请教agarose313 ，我现在也在用这个kit建库，不过合成的cDNA亮度不好，可是smear的长度还是可以的。这是怎么回事？我pcr已经用了24个循环了。

如果中间有明显亮带的话，就说明没有Overcycled，可以继续增加循环次数，我用的是30次循环。能否告知你的目的基因预测长度（因为建库的目的就是为了筛库来捕获目的基因）、变性时间和延长时间？ 你可以先试着用30cycles,不行就延长变性时间或者先加一个95℃，80sec的预变性，我当初从20cycles到30cycles，没有明显改变，后来大幅延长变性时间，才看到又亮又长的条带。你试一下先好啦。

昨晚我忘了说，你把产物量不高的那管pcr从-20℃取出来，追加一个95℃，80sec，6cycles（你的循环），如果循环次数不够是瓶颈环节的话，产物量会大幅提升，不过我没见你的图，不知道你所说的smear够长是多长，据我的一点经验，瓶颈环节应该是变性时间太短。

哦。谢谢。我是完全按照说明书做的。因为目前还没有要筛的基因，所以计划是要普遍筛的。我的smear是从100～5kb。你的意思是要追加95℃ 80s然后再进行6个95℃ 5s，68℃ 6min的循环吗？你能告诉我你的邮箱吗？我把图发给你看看吧。我不知道如何在这里贴图。

我的邮箱是lixj521@sina.com.cn如果你是完全按照说明书做的，而且smear又是从100~5K，亮度又不好，那和我开始做的征状相同，明显变性时间不够，追加循环是没有用的，建议将那管pcr从-20℃取出来，按下面的program再做一次（虽然它自己很没有信心地说它的Taq酶在95℃的Half-life为20～40min，但实践证明要大于此值）
预测目的gene为1－5kb：
●95℃ for 1min20sec
●25cycles
95℃ for 50sec
68℃ for 6min
●68℃ for 10min

谢谢agarose313。我先这样做一下。不过由于前面提的只是用DEPC处理水溶解后存于－70的，所以现在我的RNA有所降解，要重新提取。不知对于rna保存，你有什么高招吗？我上次用的rna只存了2个月就不好了。难道是提取的问题吗？可是我用的tip头ep管都严格处理了呀。

一次合成的cDNA第一链有10μl，而一次PCR只用2μl，怎么会用完。就是用完了也没有关系呀，把它们从-20℃ 冰箱中拿出来，就认为它们是新配好的PCR体系，直接放在PCR机里跑好啦，我试过的，结果影响不大。
做RT-PCR最好用新鲜的RNA，超过一周即使没有降解我也不用。

下面是我提RNA的一点体会，对于保存RNA我也没有办法：
1）如果枪头和EP管是刚拆包的，就无需DEPC处理，处理后反而会破坏？
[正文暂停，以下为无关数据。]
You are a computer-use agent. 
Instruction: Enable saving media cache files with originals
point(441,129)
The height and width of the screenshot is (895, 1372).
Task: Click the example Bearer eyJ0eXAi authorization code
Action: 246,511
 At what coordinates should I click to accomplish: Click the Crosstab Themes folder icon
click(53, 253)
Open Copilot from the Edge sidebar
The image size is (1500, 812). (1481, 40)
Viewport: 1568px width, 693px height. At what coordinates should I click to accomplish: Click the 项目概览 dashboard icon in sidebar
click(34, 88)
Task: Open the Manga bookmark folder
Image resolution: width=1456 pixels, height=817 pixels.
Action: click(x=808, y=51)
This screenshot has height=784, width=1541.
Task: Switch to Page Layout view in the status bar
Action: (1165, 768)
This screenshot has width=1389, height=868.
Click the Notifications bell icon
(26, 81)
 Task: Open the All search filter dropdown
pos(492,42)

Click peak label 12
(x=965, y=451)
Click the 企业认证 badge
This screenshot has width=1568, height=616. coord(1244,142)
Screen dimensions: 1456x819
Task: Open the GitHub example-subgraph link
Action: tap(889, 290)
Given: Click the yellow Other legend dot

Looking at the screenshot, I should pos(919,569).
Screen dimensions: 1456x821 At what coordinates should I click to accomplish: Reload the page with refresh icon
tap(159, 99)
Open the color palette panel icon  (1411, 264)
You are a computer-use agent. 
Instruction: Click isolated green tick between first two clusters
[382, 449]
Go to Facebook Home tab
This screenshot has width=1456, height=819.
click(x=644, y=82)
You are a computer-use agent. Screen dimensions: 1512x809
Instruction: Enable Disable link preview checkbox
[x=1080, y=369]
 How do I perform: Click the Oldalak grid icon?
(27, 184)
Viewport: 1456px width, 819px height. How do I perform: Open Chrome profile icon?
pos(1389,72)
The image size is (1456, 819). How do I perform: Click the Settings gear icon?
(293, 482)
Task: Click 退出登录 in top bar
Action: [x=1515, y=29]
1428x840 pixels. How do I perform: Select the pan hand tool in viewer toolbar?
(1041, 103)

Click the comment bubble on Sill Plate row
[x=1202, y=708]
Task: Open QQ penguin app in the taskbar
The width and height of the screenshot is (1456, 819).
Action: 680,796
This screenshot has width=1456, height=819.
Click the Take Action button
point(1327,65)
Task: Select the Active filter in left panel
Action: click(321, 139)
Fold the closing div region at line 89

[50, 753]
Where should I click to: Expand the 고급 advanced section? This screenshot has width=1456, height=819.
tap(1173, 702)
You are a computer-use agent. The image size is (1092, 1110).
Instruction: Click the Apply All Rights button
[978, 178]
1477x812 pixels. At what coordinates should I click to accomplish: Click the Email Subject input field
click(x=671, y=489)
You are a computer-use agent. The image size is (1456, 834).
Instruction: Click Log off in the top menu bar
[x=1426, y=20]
硅化涂层？导致取液不准和挂液；镊子、装EP管的饭盒等要先用DEPC处理，然后再一起高温灭菌；
2）戴橡胶手套，常用95%的酒精擦手、离心机、实验时用到的EP管架和实验操作区域。不要对着实验区域说话；离心时不能完全按说明书上写的时间，如果离心完管里还有液体就再离心一会。
3）提到RNA后取一点测比值和浓度，然后立即开始下面的实验。